Exercise details: Exact reproduction is required for the lines below starting at the line with "Task: Reload the capture file icon" and ending at the line with "Viewport: 723px width, 1568px", both included. No other lines, and no pictures.

Given records:

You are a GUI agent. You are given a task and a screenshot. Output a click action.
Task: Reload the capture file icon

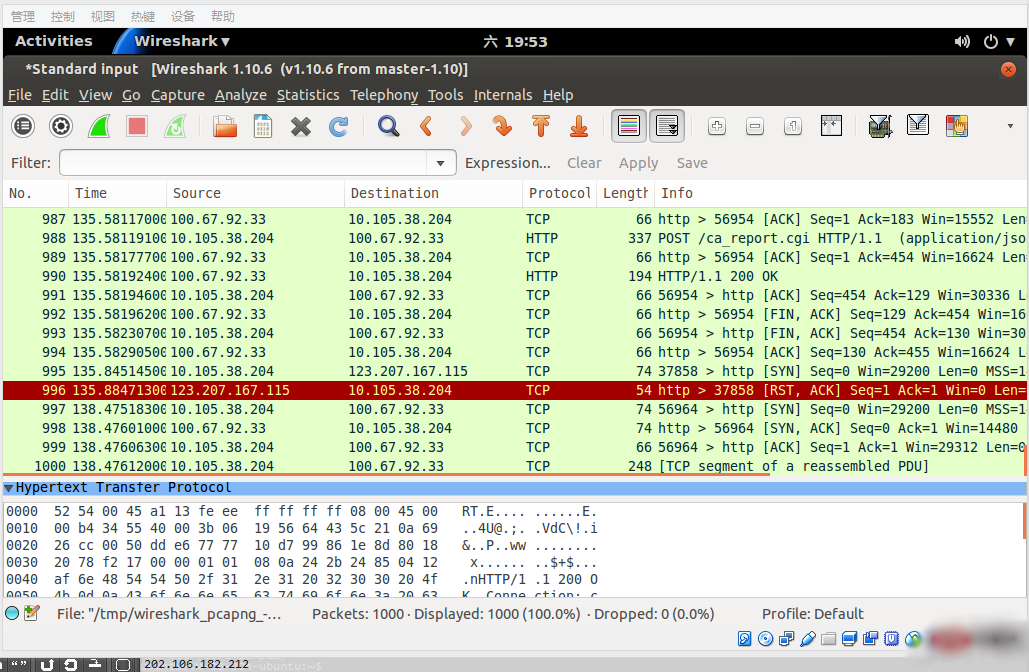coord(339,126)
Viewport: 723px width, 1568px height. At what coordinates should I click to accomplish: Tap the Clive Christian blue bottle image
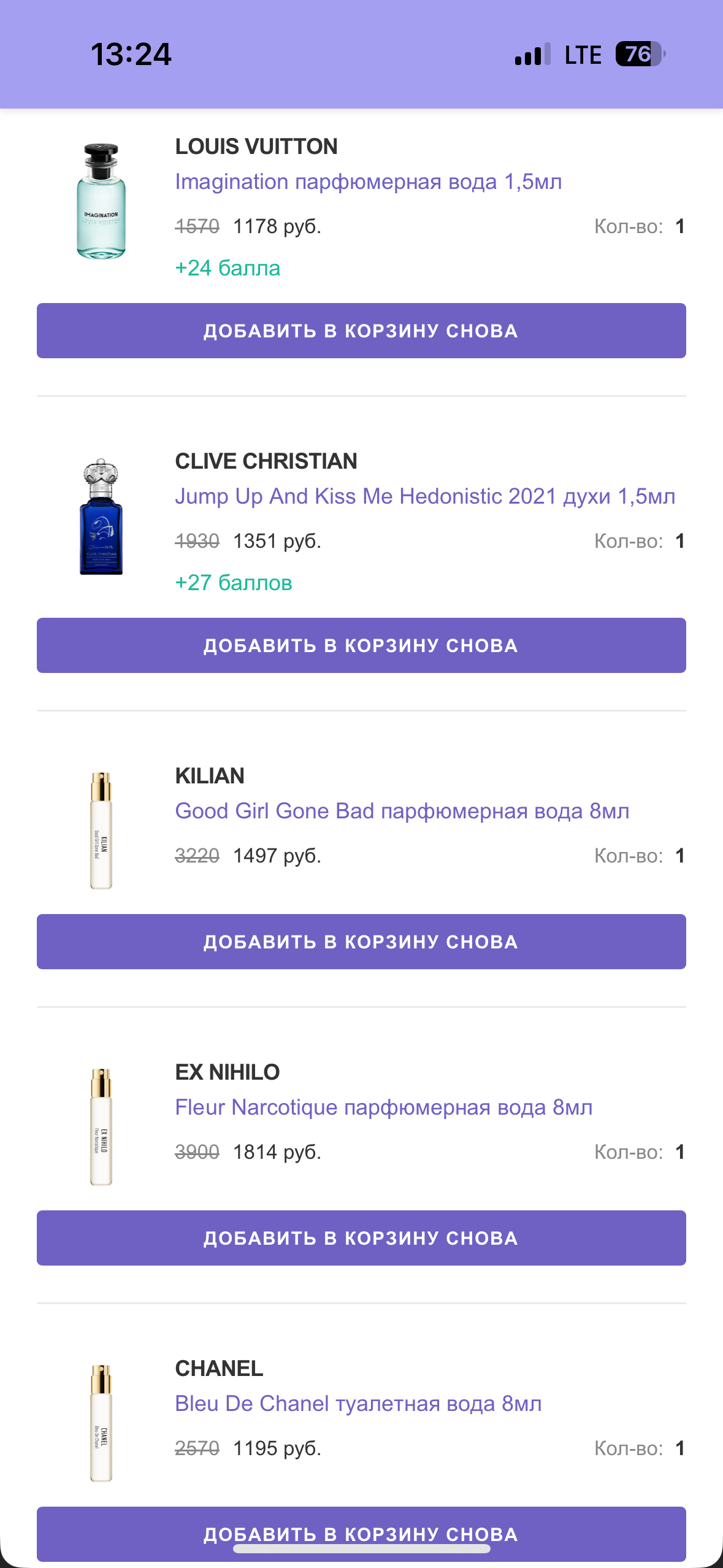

---

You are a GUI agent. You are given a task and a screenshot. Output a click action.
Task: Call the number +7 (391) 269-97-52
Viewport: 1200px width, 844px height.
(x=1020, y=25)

Result of this exercise:
Task: Reload the capture file icon

coord(339,126)
Viewport: 723px width, 1568px height. At what coordinates should I click to accomplish: Tap the Clive Christian blue bottle image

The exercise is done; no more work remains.